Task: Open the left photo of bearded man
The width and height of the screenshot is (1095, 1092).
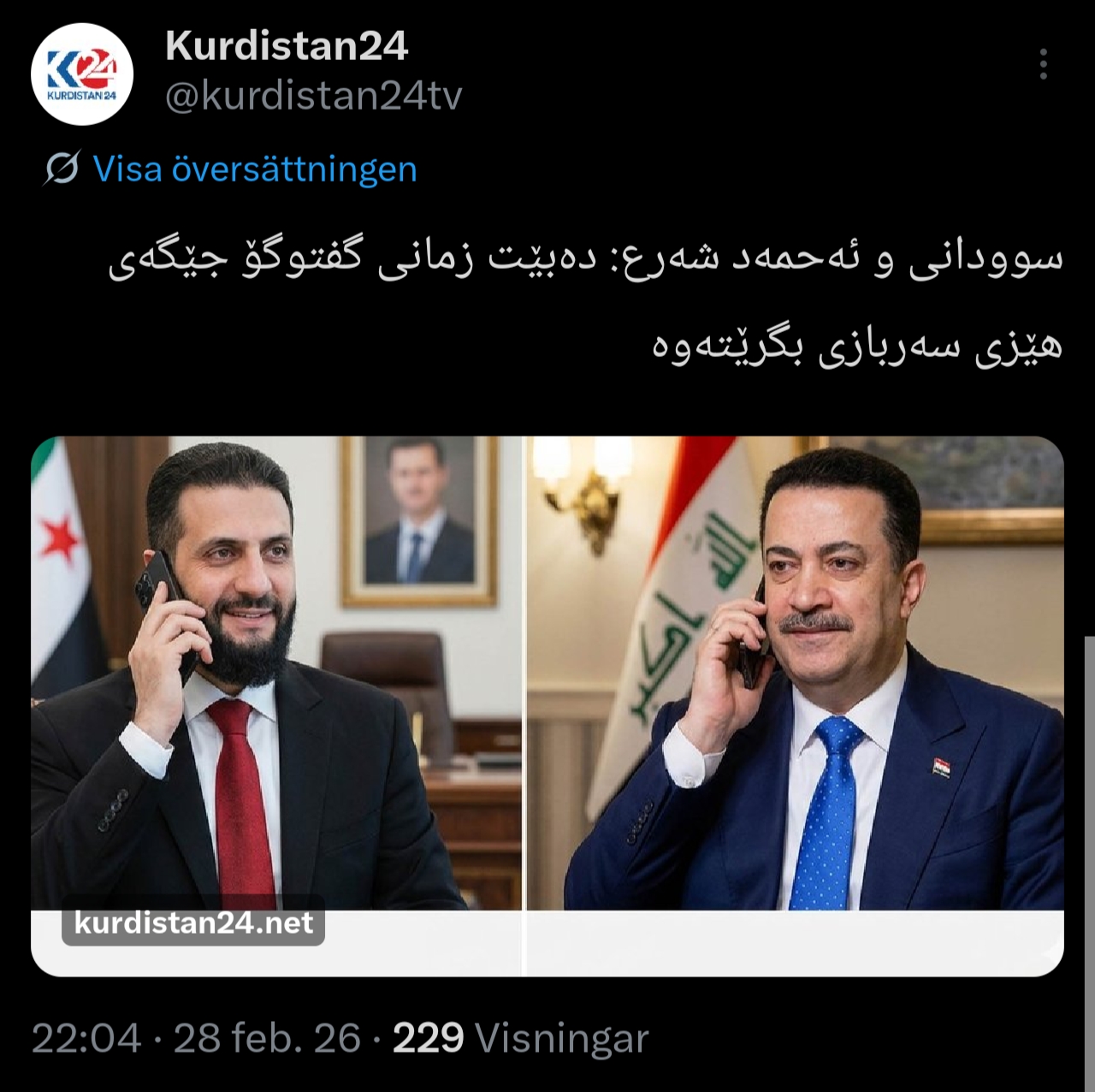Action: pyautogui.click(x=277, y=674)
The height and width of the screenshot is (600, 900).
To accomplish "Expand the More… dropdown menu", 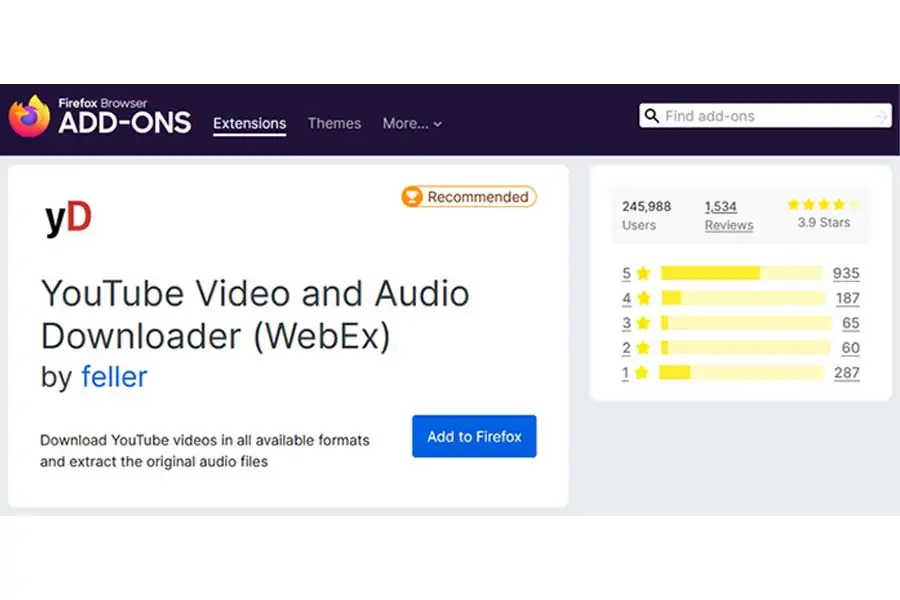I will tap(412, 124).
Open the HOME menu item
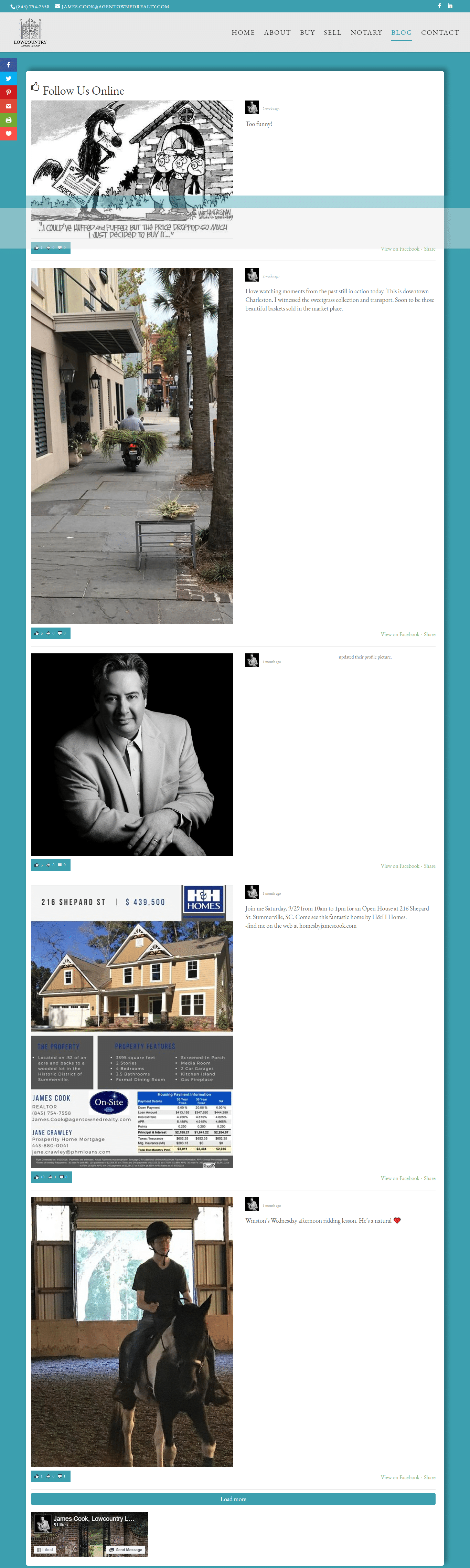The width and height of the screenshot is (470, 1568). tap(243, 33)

...

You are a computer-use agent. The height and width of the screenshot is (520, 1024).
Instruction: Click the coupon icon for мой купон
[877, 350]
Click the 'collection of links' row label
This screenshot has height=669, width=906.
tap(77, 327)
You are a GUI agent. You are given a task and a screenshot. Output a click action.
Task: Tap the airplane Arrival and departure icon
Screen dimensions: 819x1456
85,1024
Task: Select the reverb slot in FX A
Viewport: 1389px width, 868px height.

--

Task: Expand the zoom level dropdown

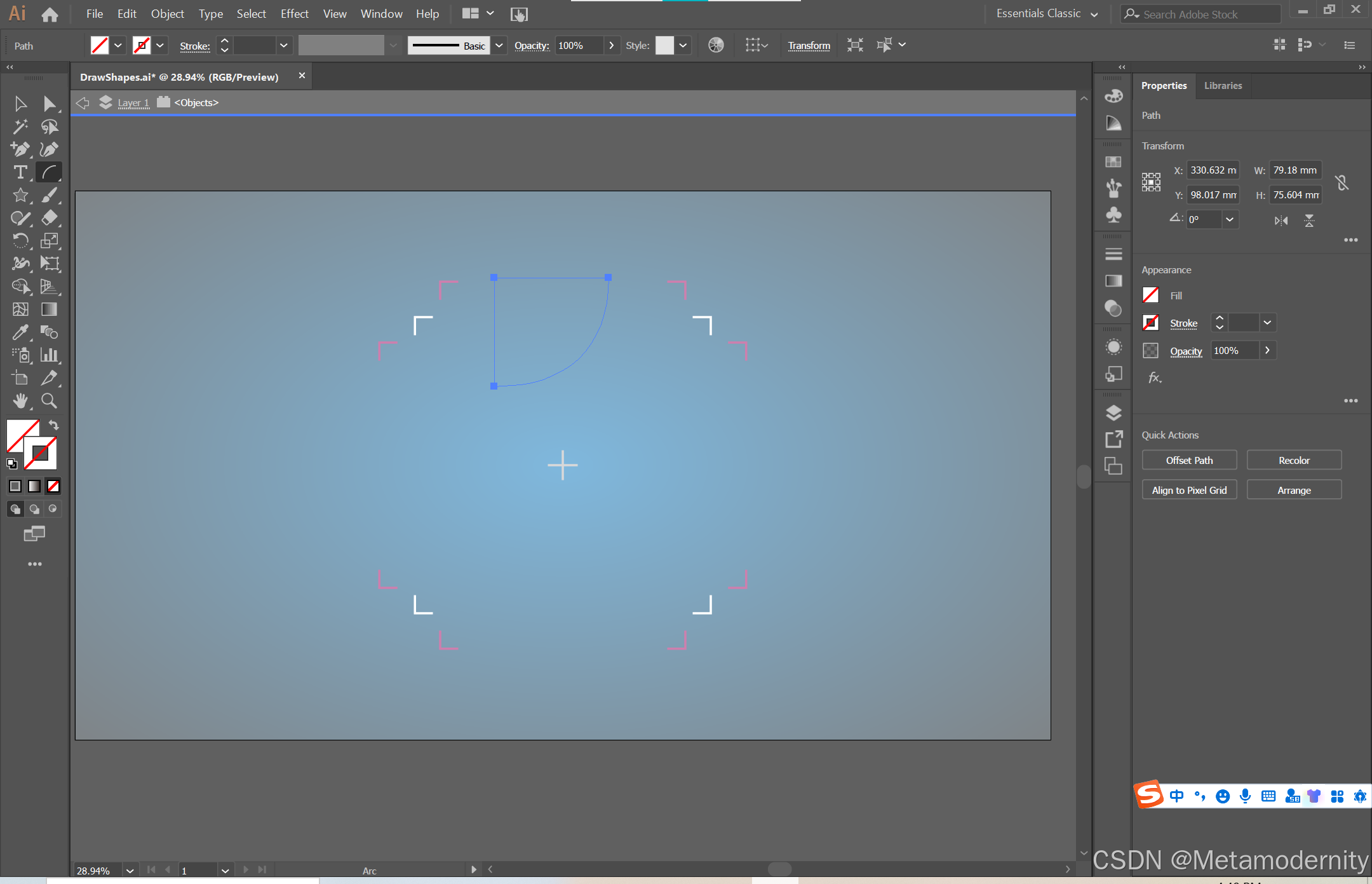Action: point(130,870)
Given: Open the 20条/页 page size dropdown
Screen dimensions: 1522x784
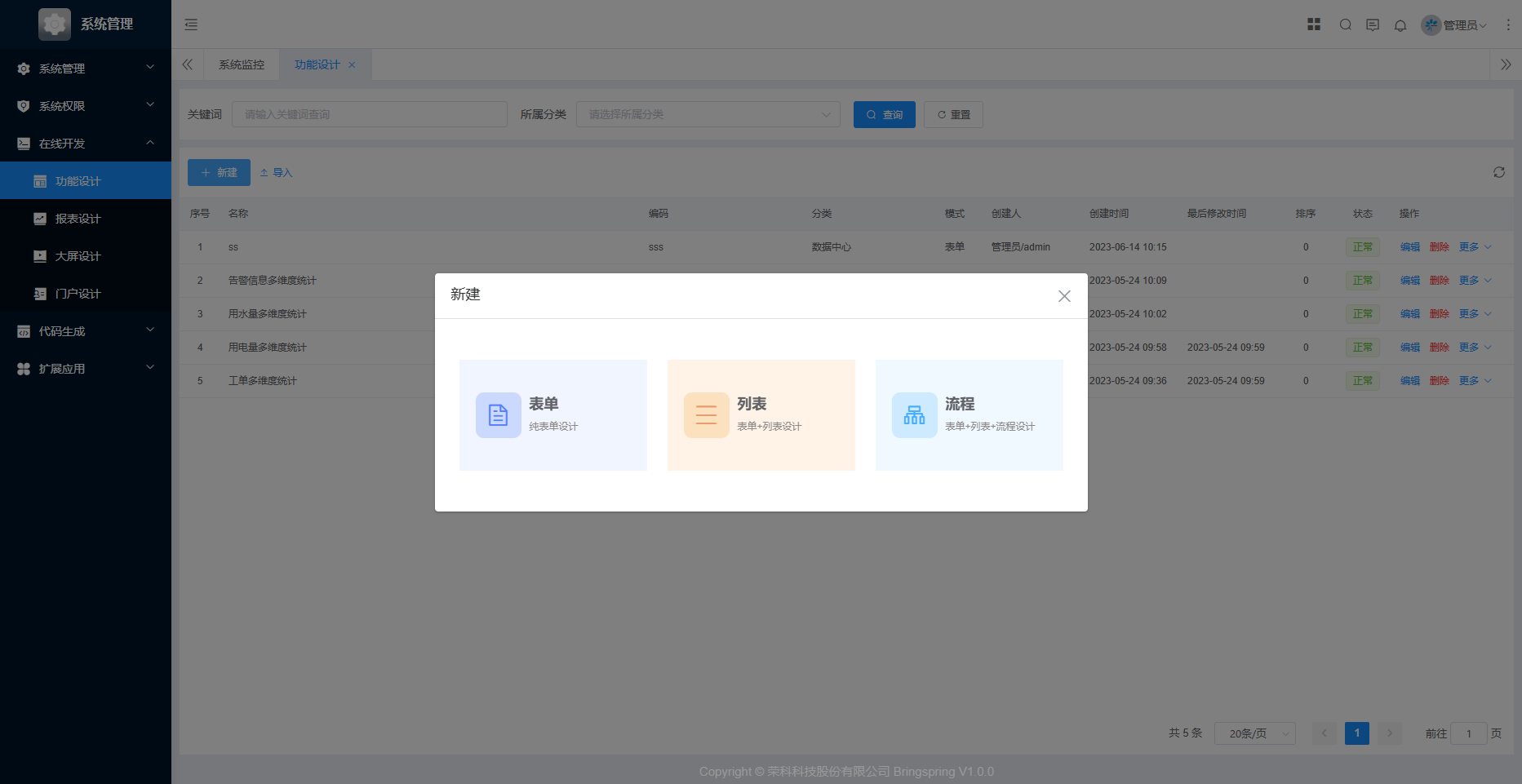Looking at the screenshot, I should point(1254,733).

## Aim:
Please convert the stretch of data from the line containing "Task: Select the reverb slot in FX A" through the line containing "Viewport: 1389px width, 868px height." into a JSON list of strings, one per line and skipping blank lines.

## Task output:
[
  "Task: Select the reverb slot in FX A",
  "Viewport: 1389px width, 868px height."
]